Simple. Always backup your system and data. While I had a backup of the data that I was dealing with, I did not ensure that there was a backup of the operating system.
Daily backups aren’t optional for on-premises systems
All too often in Support we face the issue of helping customers with non-existent backups. While we can provide the software if it gets lost, we can’t get data back. I have no doubt that everyone realizes the importance of regular data and operating system backups. But do they happen as often as they should? Probably not.
In my years with DocuWare, I have seen the categories of backup plans:
- Every day without fail
- Whenever a member of the IT staff remembers to do one
- Never done at all
Support can work some magic at times, but I have yet to discover how to recover an irreparably corrupt database or a database that has been deleted when there are no backups at all, or they are so old as to only have minimal value. With a mission critical application there is just no excuse for not having complete verified and current backups and a documented and proven disaster recovery plan.

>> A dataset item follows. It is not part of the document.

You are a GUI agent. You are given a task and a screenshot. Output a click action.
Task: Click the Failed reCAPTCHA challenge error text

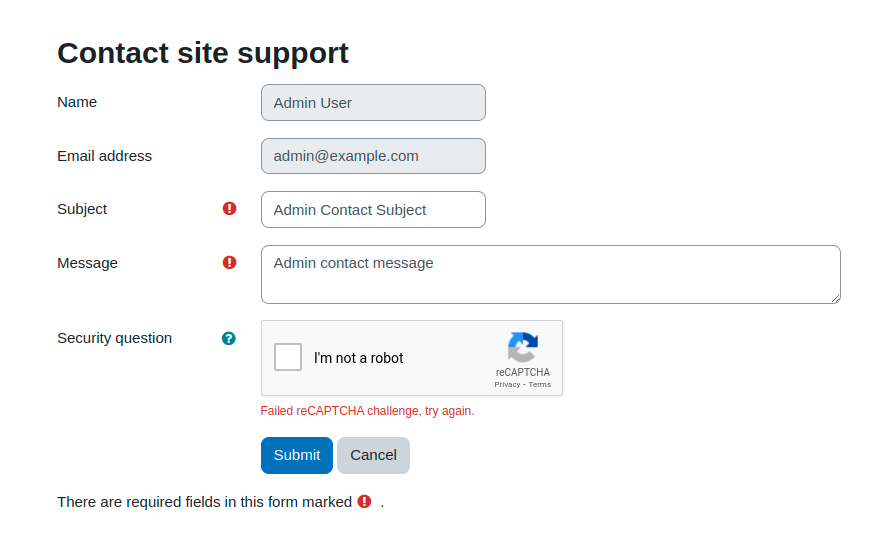[367, 411]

This blog post is not about how to perform those backups – that is up to the individual customer to research and consult with industry professionals to ensure that their document management system and other software is thoroughly protected. Even the freshest backup is useless if it cannot be read when you go to use it. All backups should be verified regularly and where practical there should be multiple redundant backups of everything with at least one backup copy kept off-site.

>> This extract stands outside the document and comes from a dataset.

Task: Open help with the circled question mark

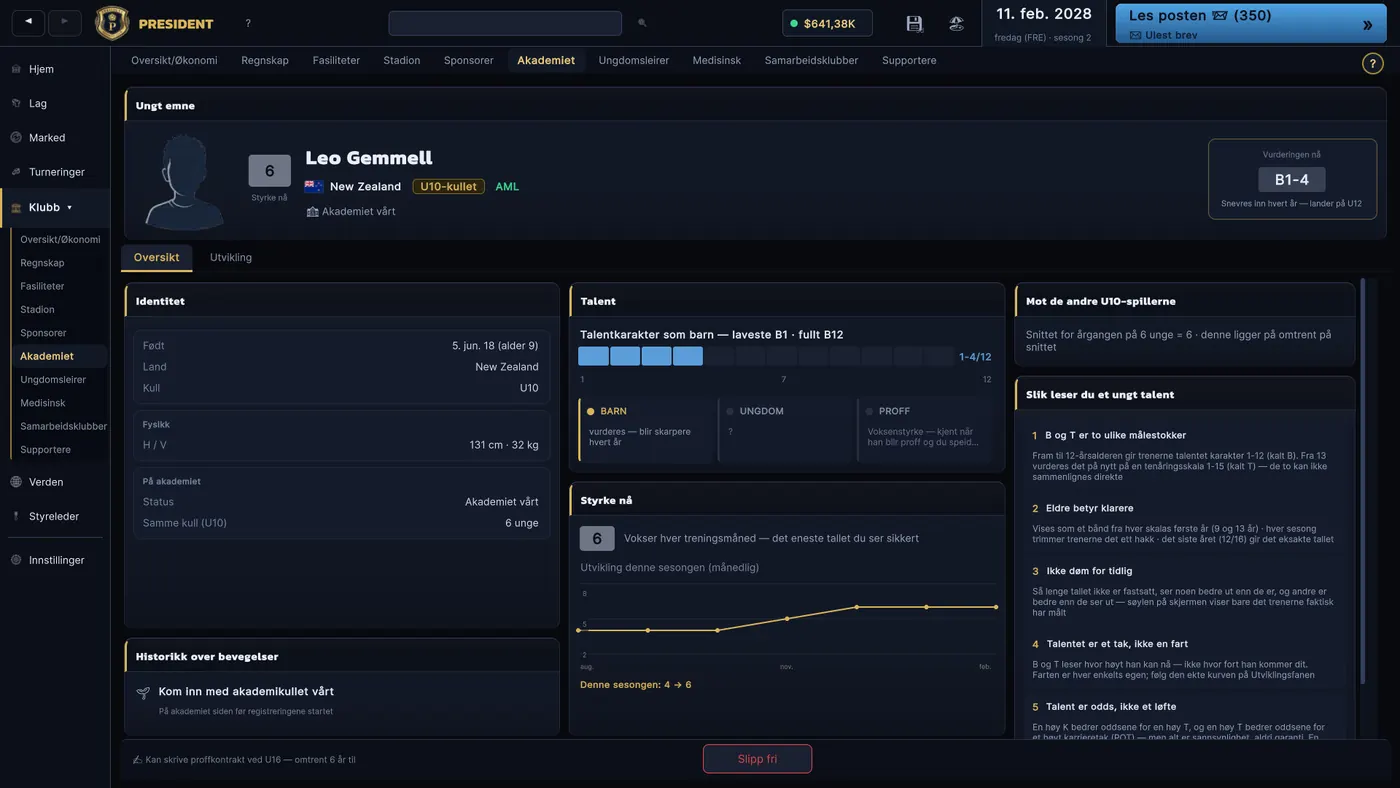Action: tap(1373, 63)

DocuWare components that must be included in every on-premises backup plan
- DocuWare Databases
All DocuWare databases should be backed up daily.
A note on MySQL. Backing up MySQL by copying the file system folders is not a reliable method of backing it up. If the copy is taken while MySQL is running, you can bet that the files will be unusable when you need them most. Always backup MySQL with data dumps.
- Operating system
Physical servers should have the system state (a full backup of the operating system) backed up regularly. Virtual machine snapshots taken daily.
- Import jobs
If your import jobs are run on your DocuWare server, then a server backup will preserve those, otherwise the workstation(s) where those jobs run should also be backed up regularly.
- File system
Let’s not forget the actual documents. File system backups should also be conducted daily.

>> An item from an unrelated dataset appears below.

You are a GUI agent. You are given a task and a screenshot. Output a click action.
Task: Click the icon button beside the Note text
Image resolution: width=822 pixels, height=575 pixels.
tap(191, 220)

Your exposure to disaster can only be limited by your latest verified backup.
Take another approach and move to the cloud
Cloud services providers assume responsibility for system upgrades and applying security patches. If the customer has accidentally deleted documents, these can be restored if necessary. Also, if documents are changed in error, previous versions can be restored.
For example, to enable a recovery, DocuWare backs up both the databases and the documents in a separate location in a Microsoft Azure data center. A copy of each document is made and stored in a continuous backup. This happens shortly after the document has been saved or modified in DocuWare. The backup after document modification creates a new copy of the document. This is saved in addition to existing document backups. By manually importing the backup data into the live system, a DocuWare organization can be completely restored in cooperation with DocuWare Support.
In addition to backing up the documents, full backups for the SQL databases are stored at a separate data center. This backup is done on weekends, usually overnight.
Whether you continue with your on-premises system or move to a cloud-based option – it’s your data, protect it!
Phil Robson is the Senior Director of Support Americas. He is responsible for all Support operations in North and South America. An avid fisherman, he can be found at the end of a fishing pier by day and at the business end of an astronomical telescope at night.